### Task data

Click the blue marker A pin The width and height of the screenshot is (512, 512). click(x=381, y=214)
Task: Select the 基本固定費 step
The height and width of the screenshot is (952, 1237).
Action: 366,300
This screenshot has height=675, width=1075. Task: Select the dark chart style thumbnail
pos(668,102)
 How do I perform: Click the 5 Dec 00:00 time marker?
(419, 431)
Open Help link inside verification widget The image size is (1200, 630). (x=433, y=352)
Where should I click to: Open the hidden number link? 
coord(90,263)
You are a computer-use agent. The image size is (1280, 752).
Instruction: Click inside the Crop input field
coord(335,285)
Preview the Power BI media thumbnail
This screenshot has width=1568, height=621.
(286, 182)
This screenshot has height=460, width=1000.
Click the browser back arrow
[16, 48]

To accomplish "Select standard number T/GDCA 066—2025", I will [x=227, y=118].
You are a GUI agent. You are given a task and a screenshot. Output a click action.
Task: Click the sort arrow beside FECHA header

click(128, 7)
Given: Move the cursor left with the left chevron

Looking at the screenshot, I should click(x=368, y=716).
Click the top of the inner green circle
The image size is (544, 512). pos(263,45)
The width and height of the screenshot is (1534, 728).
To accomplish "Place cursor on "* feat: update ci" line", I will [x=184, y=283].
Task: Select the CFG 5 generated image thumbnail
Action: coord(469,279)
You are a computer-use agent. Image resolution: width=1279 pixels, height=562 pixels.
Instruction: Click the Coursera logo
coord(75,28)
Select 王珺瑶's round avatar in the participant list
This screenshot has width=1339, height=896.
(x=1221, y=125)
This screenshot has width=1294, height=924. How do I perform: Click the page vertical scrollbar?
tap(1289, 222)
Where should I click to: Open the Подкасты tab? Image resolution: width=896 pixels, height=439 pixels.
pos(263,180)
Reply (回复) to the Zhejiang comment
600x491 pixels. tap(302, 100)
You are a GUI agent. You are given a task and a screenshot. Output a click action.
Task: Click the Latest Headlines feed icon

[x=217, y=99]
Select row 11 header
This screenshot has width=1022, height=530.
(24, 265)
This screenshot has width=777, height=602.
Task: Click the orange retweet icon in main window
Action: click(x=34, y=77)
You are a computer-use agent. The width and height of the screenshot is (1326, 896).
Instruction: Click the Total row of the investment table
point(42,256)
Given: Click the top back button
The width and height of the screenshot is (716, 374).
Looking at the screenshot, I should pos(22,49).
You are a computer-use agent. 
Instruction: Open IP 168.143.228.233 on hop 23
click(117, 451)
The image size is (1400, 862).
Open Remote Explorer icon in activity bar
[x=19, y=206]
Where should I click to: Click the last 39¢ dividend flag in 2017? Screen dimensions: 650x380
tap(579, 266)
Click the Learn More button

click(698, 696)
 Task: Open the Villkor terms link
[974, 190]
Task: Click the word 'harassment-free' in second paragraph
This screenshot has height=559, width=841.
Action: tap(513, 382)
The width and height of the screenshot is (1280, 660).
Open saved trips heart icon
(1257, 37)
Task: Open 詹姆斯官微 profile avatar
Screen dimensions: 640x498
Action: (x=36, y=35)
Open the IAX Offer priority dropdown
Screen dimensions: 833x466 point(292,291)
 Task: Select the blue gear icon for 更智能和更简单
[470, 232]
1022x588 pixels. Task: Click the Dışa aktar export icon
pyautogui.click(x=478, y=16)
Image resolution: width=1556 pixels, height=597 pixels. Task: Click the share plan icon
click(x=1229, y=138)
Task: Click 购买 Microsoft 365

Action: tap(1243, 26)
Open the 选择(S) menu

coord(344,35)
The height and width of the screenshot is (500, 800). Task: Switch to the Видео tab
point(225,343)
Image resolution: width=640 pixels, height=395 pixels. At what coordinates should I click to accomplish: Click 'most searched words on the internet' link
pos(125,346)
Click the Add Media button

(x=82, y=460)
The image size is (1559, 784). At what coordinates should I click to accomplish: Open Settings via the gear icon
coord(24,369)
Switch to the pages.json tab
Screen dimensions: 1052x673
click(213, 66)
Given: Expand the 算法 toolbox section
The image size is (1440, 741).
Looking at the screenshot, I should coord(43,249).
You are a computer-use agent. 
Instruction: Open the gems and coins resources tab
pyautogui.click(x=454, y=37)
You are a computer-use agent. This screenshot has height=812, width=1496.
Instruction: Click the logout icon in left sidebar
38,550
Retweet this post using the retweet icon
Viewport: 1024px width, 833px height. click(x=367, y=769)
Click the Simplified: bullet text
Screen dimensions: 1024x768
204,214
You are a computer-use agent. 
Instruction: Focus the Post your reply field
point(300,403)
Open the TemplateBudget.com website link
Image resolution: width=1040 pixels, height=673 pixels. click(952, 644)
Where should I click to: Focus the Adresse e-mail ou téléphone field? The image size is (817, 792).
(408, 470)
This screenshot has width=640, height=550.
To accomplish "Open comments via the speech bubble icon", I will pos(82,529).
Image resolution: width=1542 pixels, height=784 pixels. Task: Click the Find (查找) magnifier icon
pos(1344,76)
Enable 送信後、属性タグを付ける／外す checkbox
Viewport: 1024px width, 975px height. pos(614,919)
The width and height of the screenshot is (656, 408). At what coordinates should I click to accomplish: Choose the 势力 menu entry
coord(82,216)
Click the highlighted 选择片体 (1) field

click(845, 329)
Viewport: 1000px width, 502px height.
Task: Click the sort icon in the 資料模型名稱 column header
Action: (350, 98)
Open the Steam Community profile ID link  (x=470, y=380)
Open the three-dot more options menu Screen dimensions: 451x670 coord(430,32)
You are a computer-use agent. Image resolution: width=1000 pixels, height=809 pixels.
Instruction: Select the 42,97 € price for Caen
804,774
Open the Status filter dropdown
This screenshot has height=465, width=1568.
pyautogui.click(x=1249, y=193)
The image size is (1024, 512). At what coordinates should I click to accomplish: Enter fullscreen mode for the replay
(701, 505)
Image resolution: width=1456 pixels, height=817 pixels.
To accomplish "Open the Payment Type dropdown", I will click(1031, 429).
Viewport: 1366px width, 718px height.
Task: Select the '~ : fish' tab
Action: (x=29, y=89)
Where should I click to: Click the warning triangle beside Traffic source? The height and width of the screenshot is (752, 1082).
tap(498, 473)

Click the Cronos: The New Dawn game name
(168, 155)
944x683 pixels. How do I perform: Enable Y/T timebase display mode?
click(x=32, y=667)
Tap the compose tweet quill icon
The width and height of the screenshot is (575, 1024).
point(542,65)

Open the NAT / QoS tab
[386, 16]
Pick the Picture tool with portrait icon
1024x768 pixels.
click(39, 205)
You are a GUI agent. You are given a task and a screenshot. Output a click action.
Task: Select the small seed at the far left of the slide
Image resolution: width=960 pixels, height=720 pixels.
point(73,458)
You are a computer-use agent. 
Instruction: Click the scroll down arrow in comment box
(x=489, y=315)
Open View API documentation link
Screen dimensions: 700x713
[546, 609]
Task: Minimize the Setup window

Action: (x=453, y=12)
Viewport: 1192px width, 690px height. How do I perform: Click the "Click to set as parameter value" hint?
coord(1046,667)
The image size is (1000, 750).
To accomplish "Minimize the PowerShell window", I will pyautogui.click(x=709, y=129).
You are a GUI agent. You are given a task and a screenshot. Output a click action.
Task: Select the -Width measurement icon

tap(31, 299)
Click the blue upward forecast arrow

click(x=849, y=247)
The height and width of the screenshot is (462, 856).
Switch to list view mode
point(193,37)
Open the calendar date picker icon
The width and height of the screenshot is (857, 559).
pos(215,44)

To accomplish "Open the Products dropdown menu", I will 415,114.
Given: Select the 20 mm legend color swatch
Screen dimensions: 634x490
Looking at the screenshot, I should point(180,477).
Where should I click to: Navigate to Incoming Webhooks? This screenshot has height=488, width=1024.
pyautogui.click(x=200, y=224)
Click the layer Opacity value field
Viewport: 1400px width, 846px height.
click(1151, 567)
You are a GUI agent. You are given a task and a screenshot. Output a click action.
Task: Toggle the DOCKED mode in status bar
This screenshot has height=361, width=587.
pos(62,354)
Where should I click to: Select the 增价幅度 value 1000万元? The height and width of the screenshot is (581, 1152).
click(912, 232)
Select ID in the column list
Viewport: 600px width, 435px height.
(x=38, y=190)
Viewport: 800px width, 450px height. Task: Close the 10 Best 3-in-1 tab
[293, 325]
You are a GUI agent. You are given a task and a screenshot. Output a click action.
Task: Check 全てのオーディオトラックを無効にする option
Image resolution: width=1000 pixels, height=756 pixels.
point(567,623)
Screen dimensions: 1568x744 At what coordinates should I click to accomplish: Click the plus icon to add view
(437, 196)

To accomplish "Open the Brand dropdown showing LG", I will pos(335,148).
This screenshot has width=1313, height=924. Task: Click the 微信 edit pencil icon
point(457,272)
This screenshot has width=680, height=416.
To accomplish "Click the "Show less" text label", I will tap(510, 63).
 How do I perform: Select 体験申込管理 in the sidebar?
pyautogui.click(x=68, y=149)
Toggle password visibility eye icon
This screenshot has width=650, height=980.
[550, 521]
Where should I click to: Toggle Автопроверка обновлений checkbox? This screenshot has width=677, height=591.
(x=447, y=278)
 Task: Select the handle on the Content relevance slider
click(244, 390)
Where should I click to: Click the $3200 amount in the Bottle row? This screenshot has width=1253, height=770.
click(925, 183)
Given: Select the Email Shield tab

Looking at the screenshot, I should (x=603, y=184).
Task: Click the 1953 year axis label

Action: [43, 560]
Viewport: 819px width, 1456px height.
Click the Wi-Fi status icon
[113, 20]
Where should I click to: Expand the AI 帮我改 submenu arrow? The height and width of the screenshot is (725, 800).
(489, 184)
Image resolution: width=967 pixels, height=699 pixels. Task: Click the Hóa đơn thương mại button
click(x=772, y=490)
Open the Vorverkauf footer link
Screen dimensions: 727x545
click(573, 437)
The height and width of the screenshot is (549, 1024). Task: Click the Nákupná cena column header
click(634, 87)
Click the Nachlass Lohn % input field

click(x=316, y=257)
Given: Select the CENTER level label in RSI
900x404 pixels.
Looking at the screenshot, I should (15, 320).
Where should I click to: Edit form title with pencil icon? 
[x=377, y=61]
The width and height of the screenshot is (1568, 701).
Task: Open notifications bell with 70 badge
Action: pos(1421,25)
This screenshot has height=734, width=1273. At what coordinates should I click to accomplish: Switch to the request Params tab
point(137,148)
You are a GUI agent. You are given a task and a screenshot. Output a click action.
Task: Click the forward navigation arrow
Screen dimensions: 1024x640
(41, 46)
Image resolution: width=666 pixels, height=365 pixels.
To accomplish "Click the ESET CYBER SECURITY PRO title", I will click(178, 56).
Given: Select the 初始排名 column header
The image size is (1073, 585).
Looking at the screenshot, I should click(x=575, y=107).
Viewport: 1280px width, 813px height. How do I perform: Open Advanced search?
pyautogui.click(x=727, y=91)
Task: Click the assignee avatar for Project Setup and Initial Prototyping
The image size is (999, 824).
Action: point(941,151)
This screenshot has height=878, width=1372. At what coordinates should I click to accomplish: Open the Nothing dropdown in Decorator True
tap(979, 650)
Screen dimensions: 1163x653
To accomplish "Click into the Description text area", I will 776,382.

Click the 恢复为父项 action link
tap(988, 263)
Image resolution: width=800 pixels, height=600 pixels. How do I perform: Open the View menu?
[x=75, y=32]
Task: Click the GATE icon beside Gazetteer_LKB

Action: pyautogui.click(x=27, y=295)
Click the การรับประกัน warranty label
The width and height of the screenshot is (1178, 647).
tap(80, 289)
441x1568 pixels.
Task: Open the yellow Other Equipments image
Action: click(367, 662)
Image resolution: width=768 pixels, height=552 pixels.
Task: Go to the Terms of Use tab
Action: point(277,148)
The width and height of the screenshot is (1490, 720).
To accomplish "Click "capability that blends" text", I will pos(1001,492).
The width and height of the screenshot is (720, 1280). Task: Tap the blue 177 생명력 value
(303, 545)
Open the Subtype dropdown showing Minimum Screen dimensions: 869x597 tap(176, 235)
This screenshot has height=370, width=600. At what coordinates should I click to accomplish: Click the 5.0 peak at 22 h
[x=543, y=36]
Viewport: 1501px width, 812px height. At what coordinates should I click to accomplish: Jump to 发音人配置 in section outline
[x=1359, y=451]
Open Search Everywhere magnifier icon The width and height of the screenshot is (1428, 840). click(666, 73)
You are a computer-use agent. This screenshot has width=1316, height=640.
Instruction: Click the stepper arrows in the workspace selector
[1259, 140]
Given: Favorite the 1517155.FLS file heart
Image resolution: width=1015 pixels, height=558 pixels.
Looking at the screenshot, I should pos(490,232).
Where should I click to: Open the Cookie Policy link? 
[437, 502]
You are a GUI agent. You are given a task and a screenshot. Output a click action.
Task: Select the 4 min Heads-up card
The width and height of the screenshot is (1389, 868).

### Problem details
Check every line of the records above for the string "profile". Copy those that hold it.

### Answer below
Task: Open 詹姆斯官微 profile avatar
Open the Steam Community profile ID link  (x=470, y=380)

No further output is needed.